The goal of hypothesis test (detection) is to decide which hypothesis (among n hypotheses) is true, where n can be any integer greater than 1. A hypothesis is a statement about a random event. Note a hypothesis need not be a random variable, which is a function mapping an elementary event to a real number.

The goal of estimation is to extract quantity of interest from noisy data/signal. Estimation problems can be classified into the following categories:

- Parameter/point estimation: a parameter is a point in n-dimensional vector space (e.g, Euclidean space, Hilbert space, and Krein space), where n can be any positive integer. A parameter could be deterministically continuous, or discrete random variable, or continuous random variable, but it cannot be deterministically discrete. If the parameter is a discrete random variable, the estimation problem becomes a hypothesis test. Note a hypothesis test is not a subset of parameter estimation since a hypothesis need not be a random variable.
- (Time-varying) signal estimation: the signal could be discrete-time or continuous-time, and it could also be deterministic or stochastic. A basic method for signal estimation is Kalman filer. For continuous-time signal estimation, Ito statistical calculus will be used, which is fairly advanced.
- Density estimation: there are two approaches, i.e., parametric and non-parametric. Parametric methods are the same as those in parameter estimation. Non-parametric methods use various kernel functions (like weighted windowing used in FIR filter design, spectral estimation, non-linear image processing, etc.)
- Confidence interval estimation

- Maximum likelihood criterion: (used for both
detection and estimation)
- LRT (Likelihood Ratio Test) for simple hypothesis test: the threshold is 1, that is, decide the one with a larger likelihood. Can be used for multiple hypothesis test.
- GLRT (Generalized LRT) for composite hypothesis test (take the max/super-norm of the likelihood function over the parameter set, as the generalized likelihood function).
- ML estimator for estimation: (used for the case when prior distribution is unknown or when the parameter to be estimated is deterministic). An ML estimate is biased, but is consistent (asymptotically unbiased) and asymptotically efficient (asymptotically achieving the Cramer-Rao bound).

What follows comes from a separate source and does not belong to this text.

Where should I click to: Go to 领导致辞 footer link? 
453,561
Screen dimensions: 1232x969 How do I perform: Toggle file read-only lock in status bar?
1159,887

- Neyman-Pearson criterion: (used for detection
only)
- Maximize the detection probability
(called power) under the constraint on the false alarm probability
(called size). Generally, it's a
**constrained optimization**problem and can be solved by Lagrange multiplier method. - A typical solution to the Neyman-Pearson problem (the above constrained optimization problem): LRT/GLRT. That is, determine the threshold, based on the false alarm probability; use this threshold for LRT/GLRT.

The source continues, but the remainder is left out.